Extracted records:
>> Start
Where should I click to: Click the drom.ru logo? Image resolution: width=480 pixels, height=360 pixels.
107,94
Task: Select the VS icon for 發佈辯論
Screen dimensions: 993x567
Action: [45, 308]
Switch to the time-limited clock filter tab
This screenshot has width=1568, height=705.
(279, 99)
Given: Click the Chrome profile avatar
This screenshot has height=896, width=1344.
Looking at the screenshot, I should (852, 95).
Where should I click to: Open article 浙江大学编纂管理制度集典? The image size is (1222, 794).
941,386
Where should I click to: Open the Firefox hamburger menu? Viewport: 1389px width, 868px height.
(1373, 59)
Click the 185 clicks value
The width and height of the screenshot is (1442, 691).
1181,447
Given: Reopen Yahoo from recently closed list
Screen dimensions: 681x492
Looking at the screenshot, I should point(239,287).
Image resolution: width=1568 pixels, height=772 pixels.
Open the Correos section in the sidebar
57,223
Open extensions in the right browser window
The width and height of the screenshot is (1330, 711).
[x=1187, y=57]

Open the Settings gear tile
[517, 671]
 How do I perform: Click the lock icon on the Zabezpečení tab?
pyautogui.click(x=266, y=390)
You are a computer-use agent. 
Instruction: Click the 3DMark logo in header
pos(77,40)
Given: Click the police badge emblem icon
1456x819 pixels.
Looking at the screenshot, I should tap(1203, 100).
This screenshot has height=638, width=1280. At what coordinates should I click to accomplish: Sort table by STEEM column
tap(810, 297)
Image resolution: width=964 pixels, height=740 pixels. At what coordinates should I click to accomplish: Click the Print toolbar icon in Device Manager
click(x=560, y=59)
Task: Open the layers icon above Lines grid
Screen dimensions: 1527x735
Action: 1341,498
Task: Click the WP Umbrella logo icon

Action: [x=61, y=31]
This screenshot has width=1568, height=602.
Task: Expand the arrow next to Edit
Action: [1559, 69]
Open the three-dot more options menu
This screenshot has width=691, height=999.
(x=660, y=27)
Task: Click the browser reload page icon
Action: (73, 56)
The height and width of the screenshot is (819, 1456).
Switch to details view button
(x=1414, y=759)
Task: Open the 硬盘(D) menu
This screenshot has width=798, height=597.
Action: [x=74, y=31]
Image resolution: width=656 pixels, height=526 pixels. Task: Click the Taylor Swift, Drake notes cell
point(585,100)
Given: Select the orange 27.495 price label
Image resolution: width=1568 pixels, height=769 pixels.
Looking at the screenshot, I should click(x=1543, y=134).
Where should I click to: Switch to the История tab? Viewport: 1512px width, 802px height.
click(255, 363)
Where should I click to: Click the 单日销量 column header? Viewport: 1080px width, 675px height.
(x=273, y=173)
>> End
*TASK PROMPT*. Rewrite the listing above so that each "Screen dimensions" reads "Display size" instead, keeping every other line and word the same.

*EXPECTED OUTPUT*.
Where should I click to: Click the drom.ru logo? Image resolution: width=480 pixels, height=360 pixels.
107,94
Task: Select the VS icon for 發佈辯論
Display size: 993x567
Action: [45, 308]
Switch to the time-limited clock filter tab
This screenshot has width=1568, height=705.
(279, 99)
Given: Click the Chrome profile avatar
This screenshot has height=896, width=1344.
Looking at the screenshot, I should (852, 95).
Where should I click to: Open article 浙江大学编纂管理制度集典? The image size is (1222, 794).
941,386
Where should I click to: Open the Firefox hamburger menu? Viewport: 1389px width, 868px height.
(1373, 59)
Click the 185 clicks value
The width and height of the screenshot is (1442, 691).
1181,447
Given: Reopen Yahoo from recently closed list
Display size: 681x492
Looking at the screenshot, I should point(239,287).
Image resolution: width=1568 pixels, height=772 pixels.
Open the Correos section in the sidebar
57,223
Open extensions in the right browser window
The width and height of the screenshot is (1330, 711).
[x=1187, y=57]

Open the Settings gear tile
[517, 671]
 How do I perform: Click the lock icon on the Zabezpečení tab?
pyautogui.click(x=266, y=390)
You are a computer-use agent. 
Instruction: Click the 3DMark logo in header
pos(77,40)
Given: Click the police badge emblem icon
1456x819 pixels.
Looking at the screenshot, I should tap(1203, 100).
This screenshot has height=638, width=1280. At what coordinates should I click to accomplish: Sort table by STEEM column
tap(810, 297)
Image resolution: width=964 pixels, height=740 pixels. At what coordinates should I click to accomplish: Click the Print toolbar icon in Device Manager
click(x=560, y=59)
Task: Open the layers icon above Lines grid
Display size: 1527x735
Action: 1341,498
Task: Click the WP Umbrella logo icon

Action: [x=61, y=31]
This screenshot has width=1568, height=602.
Task: Expand the arrow next to Edit
Action: [1559, 69]
Open the three-dot more options menu
This screenshot has width=691, height=999.
(x=660, y=27)
Task: Click the browser reload page icon
Action: (73, 56)
The height and width of the screenshot is (819, 1456).
Switch to details view button
(x=1414, y=759)
Task: Open the 硬盘(D) menu
This screenshot has width=798, height=597.
Action: [x=74, y=31]
Image resolution: width=656 pixels, height=526 pixels. Task: Click the Taylor Swift, Drake notes cell
point(585,100)
Given: Select the orange 27.495 price label
Image resolution: width=1568 pixels, height=769 pixels.
Looking at the screenshot, I should click(x=1543, y=134).
Where should I click to: Switch to the История tab? Viewport: 1512px width, 802px height.
click(255, 363)
Where should I click to: Click the 单日销量 column header? Viewport: 1080px width, 675px height.
(x=273, y=173)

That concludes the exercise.